Topline: With stocks rising to new record highs on Friday, the Dow Jones Industrial Average surged past the 29,000 mark for the first time ever, as Wall Street investors shrugged off a weak jobs report and the ongoing geopolitical tensions with Iran.
- The index crossed the 28,000 mark just over a month ago, with the stock market continuing its great run of momentum into 2020. The Dow, S&P 500 and Nasdaq indexes all gained more than 20% in 2019, and all three are now up several percentage points this year.
- Despite a volatile week of trading, the market was boosted to new highs on Wednesday, Thursday and Friday, amid diffusing geopolitical tensions with Iran as well as renewed optimism from an imminent phase one trade deal with China, which will be signed next week.
- Wall Street seems to be shifting its focus back to the November/December mindset, where positive economic growth and accommodative Federal Reserve policy can keep the market moving higher.
- New record highs in recent days were also the result of strong performances in sectors like technology and healthcare. Big tech companies in particular, like Apple, have hit new all time highs recently, helping lead the Dow higher.
- Those gains helped offset a weaker-than-expected December jobs report, which was actually not as disappointing as it seemed, according to experts. Job creation and wage growth was slightly lower than forecast, but the unemployment rate held steady at its 50-year low of 3.5%, showing that the labor market is still a bright spot for the U.S. economy.
- “Although there are some signs of deceleration, this was another solid month for job and wage growth,” says Ron Temple, head of U.S. equity at Lazard Asset Management. “The news reaffirms our expectation of continued economic growth through 2020.”
Crucial quote: “Any time the market surpasses a nice round number (like 29,000), it has a positive effect on investor psychology,” says Chris Zaccarelli, chief investment officer at Independent Advisor Alliance. “All things being equal, it’s a signal that investors are more comfortable with the economy, the decrease in trade tensions and (now) the decrease in Middle East tensions.”

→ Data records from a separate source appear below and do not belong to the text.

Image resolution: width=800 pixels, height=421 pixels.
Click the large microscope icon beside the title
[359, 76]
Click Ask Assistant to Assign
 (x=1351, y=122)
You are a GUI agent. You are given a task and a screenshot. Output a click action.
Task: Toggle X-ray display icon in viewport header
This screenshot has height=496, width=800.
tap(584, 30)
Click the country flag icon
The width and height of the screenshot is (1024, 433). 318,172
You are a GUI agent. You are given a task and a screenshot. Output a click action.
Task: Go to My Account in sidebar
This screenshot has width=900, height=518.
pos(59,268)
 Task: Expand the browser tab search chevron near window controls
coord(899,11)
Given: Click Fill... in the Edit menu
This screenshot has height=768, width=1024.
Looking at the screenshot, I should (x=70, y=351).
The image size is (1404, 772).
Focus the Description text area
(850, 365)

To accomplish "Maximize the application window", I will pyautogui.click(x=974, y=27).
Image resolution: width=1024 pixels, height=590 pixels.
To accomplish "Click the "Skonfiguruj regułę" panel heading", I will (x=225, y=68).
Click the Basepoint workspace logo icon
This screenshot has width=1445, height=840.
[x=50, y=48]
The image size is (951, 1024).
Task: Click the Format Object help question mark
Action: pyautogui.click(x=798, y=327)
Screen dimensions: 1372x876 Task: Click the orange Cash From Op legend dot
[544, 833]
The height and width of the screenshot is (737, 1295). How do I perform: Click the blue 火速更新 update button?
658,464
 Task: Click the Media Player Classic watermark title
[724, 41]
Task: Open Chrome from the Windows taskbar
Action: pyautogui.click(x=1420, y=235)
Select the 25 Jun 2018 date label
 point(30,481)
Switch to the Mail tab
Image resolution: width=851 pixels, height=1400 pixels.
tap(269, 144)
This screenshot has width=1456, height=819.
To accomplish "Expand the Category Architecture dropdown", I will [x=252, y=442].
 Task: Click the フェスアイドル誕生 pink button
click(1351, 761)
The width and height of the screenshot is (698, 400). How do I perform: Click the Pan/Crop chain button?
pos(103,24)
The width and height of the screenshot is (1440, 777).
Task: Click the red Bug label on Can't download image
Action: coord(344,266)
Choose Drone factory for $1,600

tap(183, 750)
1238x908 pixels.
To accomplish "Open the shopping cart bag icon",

Key background: Global stocks started off 2020 on a positive note, before escalating tensions between the U.S. and Iran derailed the markets late last week. Both the Dow and S&P 500 had their worst day of trading in a month last Friday, after a U.S. air strike killed top Iranian general Qassem Soleimani. The market rebounded earlier this week on Monday, thanks to a “reduction in anxiety around the events in Iran,” according to Adam Crisafulli, founder of Vital Knowledge. Stock futures plunged on Tuesday, however, after a reported Iranian retaliation to U.S. air strikes—but the market pared back losses and recovered on Wednesday, as it became clear that Iran’s retaliatory missile strikes on U.S. bases in Iraq resulted in no casualties. Stocks breathed a sigh of relief and rallied on the news that both sides are diffusing tensions somewhat: Trump said in his press conference that Iran “appears to be standing down,” while also indicating there would be no armed response from the U.S.—though he did pledge new economic sanctions on the Iranian regime.
What to watch for: The phase one U.S.-China trade deal. Though both sides have confirmed the agreement will be signed next week, many on Wall Street are waiting to find out specific details: “It still isn’t clear what Trump and Liu He will affix their signatures to,” says Crisafulli. Serious doubts have also emerged over a critical part of the deal: Chinese purchases of U.S. agricultural products. Analysts are skeptical that China will reach Trump’s called-for $50 billion figure, and China is yet to confirm that figure or even how it intends to boost purchases. According to an official statement from China’s vice minister of agriculture and rural affairs earlier this week, the country will keep its grain import quotas unchanged, despite the promise to buy more American farm goods.